# Set exercise 1
Using the article about Peter Faull's '68 Mustang GT, answer:
(a) In what year did Peter Faull come across the '68 390 GT coupe for sale?
(b) What nickname did Shelby's metallic-green "EXP 500" coupe carry?
(c) Who modified the 427 aluminum dual-plane intake to accept port injectors?
# Set exercise 2
Carry on the article about Peter Faull's '68 Mustang GT "Green Hornet" tribute from the point where it ends.

# Text shown
★ ★ ★ ★
Dale Amy
October 4, 2010

Peter Faull's '68 Mustang GT "Green Hornet" tribute Does the concept of a fully Shelby-ized '68 Mustang coupe powered by a fuel-injected Cobra Jet FE sound vaguely familiar? When Peter Faull stumbled across a solid '68 390 GT coupe for sale back in 2000, he originally planned a stock restoration, but then got to thinking about the Green Hornet.

We refer not to the schmaltzy half-hour '60s series that starred a masked Van Williams and Bruce Lee, but rather to the one-off engineering exercise crafted by Shelby Automotive in the spring of 1968. Shelby's metallic-green "EXP 500" coupe, nicknamed the Green Hornet, combined a formal hardtop body style with full GT350/GT500-style exterior accoutrements. This singular sedan also wore a disc brake-equipped independent rear suspension setup bolted to a production Mustang's leaf-spring mounting points, and had a transplanted 428CJ underhood, plumbed with a prototype electronic fuel-injection system. Inspirational stuff, right? Peter thought so too, and started planning a project that turned into what we like to think of as Yellow Jacket-Son of Green Hornet. Blame us, not Peter, for that moniker.

Like Shelby's starting point for the Green Hornet, Peter began Yellow Jacket with a GT coupe that had been born at the factory with a 390/C6 combo. Also following Shelby's example, he soon pulled and set aside that original drivetrain 'cause he had something a little manlier in mind. Living in London, Ontario, he's not all that far from the west-Detroit headquarters of FE experts, Survival Motorsports, whom he soon contracted to build a 428-based stroker sized at a generous 465 cubic inches. Following the original script, a plain, old carburetor just wouldn't do, and while the Green Hornet's "Conelec" fuel injection was a complete oddity for its day, the sight of an injected FE is unusual even today. Nowadays, Edelbrock makes a Victor (single-plane) FE manifold bunged for injectors, but Peter didn't have the luxury of much hood clearance, so he opted instead to have a shorter original-style 427 aluminum dual-plane intake modified to accept port injectors. That rather precise bit of CNC-assisted handiwork was handled by John Jacobs of the University of Western Ontario's engineering department.
★ ★ ★ ★
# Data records

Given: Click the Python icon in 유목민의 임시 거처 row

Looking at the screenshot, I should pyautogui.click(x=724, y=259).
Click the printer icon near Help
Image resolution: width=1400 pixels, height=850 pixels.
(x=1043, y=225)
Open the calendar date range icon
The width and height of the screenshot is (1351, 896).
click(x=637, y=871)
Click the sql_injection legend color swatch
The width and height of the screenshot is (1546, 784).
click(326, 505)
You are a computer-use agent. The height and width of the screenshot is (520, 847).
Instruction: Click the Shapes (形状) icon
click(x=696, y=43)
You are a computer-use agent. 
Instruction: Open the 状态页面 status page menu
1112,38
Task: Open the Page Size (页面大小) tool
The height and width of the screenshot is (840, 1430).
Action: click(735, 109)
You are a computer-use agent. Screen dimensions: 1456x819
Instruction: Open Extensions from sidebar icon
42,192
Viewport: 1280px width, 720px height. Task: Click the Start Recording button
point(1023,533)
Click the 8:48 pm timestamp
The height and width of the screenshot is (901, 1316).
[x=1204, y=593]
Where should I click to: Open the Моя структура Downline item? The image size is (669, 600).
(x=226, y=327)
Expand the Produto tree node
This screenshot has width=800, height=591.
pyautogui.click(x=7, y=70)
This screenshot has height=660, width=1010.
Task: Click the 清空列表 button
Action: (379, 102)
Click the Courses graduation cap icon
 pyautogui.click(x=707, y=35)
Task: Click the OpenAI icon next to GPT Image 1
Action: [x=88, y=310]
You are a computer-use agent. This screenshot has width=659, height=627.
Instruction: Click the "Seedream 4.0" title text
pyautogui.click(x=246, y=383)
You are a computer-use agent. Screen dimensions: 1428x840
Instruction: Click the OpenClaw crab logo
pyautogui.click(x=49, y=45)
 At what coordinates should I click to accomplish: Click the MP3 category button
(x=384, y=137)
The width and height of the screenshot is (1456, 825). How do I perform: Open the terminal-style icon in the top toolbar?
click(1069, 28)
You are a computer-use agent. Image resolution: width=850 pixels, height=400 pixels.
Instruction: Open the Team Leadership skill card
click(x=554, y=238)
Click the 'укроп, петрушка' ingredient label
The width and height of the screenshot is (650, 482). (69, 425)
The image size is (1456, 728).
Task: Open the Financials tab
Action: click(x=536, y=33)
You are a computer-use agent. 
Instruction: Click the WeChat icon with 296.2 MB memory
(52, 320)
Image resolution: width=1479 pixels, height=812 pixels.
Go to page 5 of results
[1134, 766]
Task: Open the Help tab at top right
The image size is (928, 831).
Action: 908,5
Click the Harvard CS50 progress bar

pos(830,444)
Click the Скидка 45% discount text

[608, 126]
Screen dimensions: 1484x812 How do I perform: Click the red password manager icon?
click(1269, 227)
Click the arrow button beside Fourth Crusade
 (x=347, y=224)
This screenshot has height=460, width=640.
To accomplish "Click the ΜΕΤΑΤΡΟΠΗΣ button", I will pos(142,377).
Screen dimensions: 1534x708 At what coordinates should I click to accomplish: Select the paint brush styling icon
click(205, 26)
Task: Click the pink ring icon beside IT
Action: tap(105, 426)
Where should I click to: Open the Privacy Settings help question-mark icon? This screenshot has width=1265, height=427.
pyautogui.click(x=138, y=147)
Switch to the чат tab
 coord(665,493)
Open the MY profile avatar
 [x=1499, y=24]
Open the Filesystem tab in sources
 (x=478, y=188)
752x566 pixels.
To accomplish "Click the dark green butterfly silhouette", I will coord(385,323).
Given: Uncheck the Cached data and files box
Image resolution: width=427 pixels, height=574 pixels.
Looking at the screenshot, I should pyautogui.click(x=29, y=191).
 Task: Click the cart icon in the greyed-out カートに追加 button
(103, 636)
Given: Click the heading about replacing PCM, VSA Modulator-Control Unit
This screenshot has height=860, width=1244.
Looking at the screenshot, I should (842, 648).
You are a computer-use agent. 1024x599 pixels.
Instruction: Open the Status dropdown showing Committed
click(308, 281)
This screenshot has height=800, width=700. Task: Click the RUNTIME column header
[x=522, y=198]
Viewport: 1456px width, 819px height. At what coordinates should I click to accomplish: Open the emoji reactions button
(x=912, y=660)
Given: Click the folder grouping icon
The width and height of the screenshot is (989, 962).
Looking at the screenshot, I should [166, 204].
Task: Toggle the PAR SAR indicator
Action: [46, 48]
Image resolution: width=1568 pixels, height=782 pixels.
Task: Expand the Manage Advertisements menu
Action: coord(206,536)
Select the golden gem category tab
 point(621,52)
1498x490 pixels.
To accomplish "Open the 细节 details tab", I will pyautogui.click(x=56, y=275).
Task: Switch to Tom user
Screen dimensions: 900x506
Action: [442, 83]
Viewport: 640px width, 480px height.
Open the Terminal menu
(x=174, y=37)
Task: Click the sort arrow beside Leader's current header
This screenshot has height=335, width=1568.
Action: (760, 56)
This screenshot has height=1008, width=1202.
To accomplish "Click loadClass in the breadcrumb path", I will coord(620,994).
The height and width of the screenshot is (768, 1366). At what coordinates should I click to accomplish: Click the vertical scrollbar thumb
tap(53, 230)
★ ★ ★ ★
# Right answer 1
(a) 2000
(b) The Green Hornet
(c) John Jacobs of the University of Western Ontario's engineering department

# Right answer 2
Then Peter went and nearly hid that beautifully reworked manifold under the sealed carb enclosure of a Paxton Novi 2000 supercharger system-except of course there is no carb but rather a 1,000-cfm throttle body from FAST sitting atop the intake. Given the size of the Paxton "breadbox," you can now understand why hood clearance was such an issue. Anyway, this combination of gargantuan FE displacement and about 10 psi of centrifugal boost musters no less than 565 horsepower and 558 lb-ft of torque at the rear wheels, giving the Yellow Jacket a much bigger sting than the Green Hornet's. Peter also departed from Green Hornet tradition when it came to his transmission, substituting a Tremec T-56 manual for the C6 auto. In his view-and ours-six speeds beat three every time, especially in a project meant to be driven as often as the truncated Canadian summers permit.

While the Yellow Jacket can't match the panache and exclusivity of the Hornet's prototype fully independent rear suspension, Peter did the next best thing by bolting in Total Control Products' sophisticated torque-arm-and-pushrod-coilover rear setup. Goodbye leaf springs; hello grip. And as if to make up for this lack of IRS, he also opted for TCP's front coilover hardware and rack-and-pinion steering, while going way beyond Green Hornet specs with Baer 13-inch brakes fore and aft. Vintage Wheel Works made up some 10-spokes that pay homage to Shelby's originals but are a more modern 17 inches in diameter-8 inches wide on the nose and a full 9.5 inches in back.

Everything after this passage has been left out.